(Dataset entries)

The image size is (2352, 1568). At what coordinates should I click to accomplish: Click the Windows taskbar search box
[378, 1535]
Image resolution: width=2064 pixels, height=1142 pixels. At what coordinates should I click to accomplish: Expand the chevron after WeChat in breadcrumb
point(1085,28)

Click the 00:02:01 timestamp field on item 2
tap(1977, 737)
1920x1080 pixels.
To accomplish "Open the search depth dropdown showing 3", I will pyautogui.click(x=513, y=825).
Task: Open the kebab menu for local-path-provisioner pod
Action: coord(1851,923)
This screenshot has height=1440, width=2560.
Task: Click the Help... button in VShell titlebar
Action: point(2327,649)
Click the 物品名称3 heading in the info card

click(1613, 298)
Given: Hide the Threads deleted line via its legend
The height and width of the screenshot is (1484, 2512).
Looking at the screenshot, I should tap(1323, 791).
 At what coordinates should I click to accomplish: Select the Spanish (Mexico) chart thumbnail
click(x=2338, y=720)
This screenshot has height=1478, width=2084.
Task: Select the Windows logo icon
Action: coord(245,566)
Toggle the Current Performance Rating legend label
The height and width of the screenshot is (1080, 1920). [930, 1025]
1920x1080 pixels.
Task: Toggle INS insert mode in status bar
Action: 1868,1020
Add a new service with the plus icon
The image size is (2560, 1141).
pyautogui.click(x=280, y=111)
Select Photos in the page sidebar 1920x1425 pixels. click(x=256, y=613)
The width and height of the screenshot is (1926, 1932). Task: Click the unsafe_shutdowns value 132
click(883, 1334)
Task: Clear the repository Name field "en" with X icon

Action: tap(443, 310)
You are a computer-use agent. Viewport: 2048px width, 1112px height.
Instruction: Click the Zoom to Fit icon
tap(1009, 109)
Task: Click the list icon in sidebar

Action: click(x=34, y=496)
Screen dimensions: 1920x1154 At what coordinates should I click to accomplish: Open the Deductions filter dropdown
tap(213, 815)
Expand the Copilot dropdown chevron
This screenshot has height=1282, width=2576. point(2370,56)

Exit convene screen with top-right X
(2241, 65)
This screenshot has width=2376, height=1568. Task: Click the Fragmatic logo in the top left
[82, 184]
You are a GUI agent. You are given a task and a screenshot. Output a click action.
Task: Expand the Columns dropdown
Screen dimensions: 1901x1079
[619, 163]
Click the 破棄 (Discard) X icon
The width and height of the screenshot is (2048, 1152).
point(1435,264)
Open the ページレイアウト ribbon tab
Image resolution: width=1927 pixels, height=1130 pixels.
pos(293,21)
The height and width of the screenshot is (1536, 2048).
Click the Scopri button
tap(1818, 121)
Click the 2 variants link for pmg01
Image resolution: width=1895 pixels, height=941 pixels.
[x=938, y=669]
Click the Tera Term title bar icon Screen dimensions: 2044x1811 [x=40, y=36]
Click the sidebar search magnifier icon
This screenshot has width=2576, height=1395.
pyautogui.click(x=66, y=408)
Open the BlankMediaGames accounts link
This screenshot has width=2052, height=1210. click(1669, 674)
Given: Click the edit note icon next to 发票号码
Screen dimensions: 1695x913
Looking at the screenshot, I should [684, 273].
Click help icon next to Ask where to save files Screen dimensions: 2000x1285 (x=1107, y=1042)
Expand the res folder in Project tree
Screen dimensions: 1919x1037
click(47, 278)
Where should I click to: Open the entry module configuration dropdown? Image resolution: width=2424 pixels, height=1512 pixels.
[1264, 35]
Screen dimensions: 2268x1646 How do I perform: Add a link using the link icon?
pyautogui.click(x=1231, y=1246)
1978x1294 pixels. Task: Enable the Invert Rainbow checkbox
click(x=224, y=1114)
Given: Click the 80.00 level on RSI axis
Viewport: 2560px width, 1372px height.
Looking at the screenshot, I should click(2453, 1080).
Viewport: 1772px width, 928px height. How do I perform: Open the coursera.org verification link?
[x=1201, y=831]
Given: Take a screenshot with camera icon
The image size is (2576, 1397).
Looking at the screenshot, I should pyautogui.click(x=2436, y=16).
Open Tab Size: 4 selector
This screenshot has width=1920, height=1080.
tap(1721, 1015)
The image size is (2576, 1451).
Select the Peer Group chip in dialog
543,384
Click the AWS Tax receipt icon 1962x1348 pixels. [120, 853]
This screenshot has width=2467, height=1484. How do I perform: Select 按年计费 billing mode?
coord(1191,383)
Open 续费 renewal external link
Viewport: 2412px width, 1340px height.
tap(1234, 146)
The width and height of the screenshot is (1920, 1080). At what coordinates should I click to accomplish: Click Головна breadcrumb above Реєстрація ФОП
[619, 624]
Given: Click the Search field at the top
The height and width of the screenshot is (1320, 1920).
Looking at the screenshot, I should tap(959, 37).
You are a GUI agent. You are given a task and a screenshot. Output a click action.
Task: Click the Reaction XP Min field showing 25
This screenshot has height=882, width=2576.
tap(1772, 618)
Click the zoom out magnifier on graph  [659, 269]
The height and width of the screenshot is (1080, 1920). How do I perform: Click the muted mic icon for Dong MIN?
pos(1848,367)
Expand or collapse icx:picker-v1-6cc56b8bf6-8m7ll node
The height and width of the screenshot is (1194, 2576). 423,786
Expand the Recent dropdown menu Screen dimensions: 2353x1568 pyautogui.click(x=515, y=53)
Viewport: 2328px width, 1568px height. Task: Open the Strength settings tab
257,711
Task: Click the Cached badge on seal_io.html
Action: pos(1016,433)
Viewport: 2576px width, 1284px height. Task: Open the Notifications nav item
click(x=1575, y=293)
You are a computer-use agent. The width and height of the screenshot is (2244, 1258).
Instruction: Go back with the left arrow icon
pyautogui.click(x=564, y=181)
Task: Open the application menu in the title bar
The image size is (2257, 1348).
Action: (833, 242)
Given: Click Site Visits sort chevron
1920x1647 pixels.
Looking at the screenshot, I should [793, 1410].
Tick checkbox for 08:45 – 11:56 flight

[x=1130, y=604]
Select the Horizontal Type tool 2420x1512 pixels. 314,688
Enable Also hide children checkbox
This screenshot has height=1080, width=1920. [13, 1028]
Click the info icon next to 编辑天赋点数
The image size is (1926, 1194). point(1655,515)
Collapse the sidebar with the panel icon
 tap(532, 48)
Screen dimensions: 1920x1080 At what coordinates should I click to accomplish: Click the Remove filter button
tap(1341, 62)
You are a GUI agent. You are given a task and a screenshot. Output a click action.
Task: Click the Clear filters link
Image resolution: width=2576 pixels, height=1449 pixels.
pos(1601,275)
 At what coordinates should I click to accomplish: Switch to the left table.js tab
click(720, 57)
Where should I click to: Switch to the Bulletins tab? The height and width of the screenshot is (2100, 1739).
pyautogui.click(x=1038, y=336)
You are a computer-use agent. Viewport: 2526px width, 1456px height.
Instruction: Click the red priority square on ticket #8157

Instructions to follow: Check the data line by line and report how many lines contain "computer" as a word or string, giving nothing besides the number.

Response to this exercise: 3